A confusion about the use of triangular inequality and abolute value in a proof

Question

In the book of Mathematical Analysis I by V.A Zorich, at page 85, it is given that

Let ${x_n}$ and ${y_n}$ be two convergent sequences with $lim_{n→∞} x_n = A$ and $lim_{n→∞} y_n = B$. If $A<B$, then there exists an index $N ∈ \mathbb{N}$ such that $x_n < y_n$ for all $n \geq N.$

Proof: Choose a number $C$ such that $A<C<B$. By definition of limit, we can find numbers $N'$and $N''$such that $|x_n − A| < C − A$ for all $n>N'$and $|y_n − B| < B −C$ for all $n>N''$. Then for $n>N = max{N',N''}$ we shall have $x_n < A+C − A = C = B − (B − C)<y_n$.

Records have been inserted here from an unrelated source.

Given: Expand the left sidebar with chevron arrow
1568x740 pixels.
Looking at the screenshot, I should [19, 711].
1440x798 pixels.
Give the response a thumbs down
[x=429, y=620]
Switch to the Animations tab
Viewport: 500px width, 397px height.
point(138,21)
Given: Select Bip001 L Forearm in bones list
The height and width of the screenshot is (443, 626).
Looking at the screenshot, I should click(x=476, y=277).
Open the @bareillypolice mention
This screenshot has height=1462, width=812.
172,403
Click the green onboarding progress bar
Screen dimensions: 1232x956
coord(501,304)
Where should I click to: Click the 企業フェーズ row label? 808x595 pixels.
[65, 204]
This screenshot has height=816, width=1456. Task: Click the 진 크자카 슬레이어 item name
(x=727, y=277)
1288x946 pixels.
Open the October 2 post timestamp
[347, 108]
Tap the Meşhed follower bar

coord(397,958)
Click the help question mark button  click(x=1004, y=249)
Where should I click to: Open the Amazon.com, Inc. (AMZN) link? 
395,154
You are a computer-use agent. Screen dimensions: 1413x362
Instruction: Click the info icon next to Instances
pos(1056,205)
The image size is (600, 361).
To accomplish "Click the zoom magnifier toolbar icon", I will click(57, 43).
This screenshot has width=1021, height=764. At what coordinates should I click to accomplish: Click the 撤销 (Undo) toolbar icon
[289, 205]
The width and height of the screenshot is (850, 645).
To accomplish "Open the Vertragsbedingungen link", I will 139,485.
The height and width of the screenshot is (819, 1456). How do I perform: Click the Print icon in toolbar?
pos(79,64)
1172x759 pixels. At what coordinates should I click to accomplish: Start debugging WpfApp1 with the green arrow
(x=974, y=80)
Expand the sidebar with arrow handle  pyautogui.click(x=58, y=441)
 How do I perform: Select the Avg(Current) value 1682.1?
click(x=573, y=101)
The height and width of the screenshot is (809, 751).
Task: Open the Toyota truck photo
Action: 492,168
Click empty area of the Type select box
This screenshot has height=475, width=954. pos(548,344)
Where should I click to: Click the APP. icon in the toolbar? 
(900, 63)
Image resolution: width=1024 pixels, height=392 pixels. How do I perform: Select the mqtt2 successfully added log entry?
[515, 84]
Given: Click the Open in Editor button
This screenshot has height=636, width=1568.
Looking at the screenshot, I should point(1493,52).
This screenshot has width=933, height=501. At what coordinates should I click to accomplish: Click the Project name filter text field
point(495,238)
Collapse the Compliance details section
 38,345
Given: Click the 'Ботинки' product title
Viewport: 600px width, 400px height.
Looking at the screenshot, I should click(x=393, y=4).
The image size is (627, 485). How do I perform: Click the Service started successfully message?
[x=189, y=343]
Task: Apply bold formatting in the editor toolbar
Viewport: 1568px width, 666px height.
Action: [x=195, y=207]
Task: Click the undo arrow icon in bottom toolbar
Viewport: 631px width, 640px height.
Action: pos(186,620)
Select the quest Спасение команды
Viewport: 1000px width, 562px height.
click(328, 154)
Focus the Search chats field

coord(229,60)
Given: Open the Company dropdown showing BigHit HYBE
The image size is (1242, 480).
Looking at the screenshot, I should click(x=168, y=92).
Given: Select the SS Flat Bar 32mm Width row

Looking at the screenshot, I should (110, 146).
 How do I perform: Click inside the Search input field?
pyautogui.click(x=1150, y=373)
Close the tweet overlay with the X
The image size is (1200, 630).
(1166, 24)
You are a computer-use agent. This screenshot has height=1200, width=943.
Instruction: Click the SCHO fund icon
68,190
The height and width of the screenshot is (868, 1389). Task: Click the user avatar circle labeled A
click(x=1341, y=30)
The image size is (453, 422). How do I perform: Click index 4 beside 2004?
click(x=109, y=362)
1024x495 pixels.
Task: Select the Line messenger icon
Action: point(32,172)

However, I couldn't understand how the author get the last inequality, namely $$x_n < A+C − A = C = B − (B − C)<y_n.$$

I mean from the triangular inequality we can have $$|x_n - A| \leq |x_n| + |A| < C-A,$$ but after that how can we get rid of the absolute value of $A$ ? And similarly for the upper left of the inequality ?

Answer 1

If $|x_{n}-A|<C-A$, as $x_{n}-A\leq|x_{n}-A|$, so $x_{n}-A<C-A$, so $x_{n}<A+C-A$. If $|y_{n}-B|<B-C$, as $-(y_{n}-B)\leq|y_{n}-B|$, so $-(y_{n}-B)<B-C$, so $y_{n}-B>C-B$, so $y_{n}>C-B+B=C$.

Answer 2

$|x_n-A|\lt C-A$ implies $x_n-A\lt C-A$ because $x_n-A\le|x_n-A|$. (In general, $x\le|x|$.) It is not anything more profound than that.

Answer 3

What do you mean by $|x|<a$? Just $-a<x<a$. Now put $x_{n} - A$ in place of $x$ and $C-A$ in place of $a$ to get $$-(C-A) <x_{n} - A<C-A$$ the second inequality above gives $$x_{n} <A+(C-A) =C$$ Similarly we have $$-(B-C) <y_{n} - B<B-C$$ and the first inequality gives $$C=B-(B-C) <y_{n} $$

---

Most of the proofs (the easy ones at least) in analysis need just a basic understanding of inequalities (and not logical quantifiers as most people believe). The problem is that most of high school curriculum is focused on development of deep skills in algebraic manipulation using symbols like $+, -, \times, /$ and the symbols $<, >$ are left out.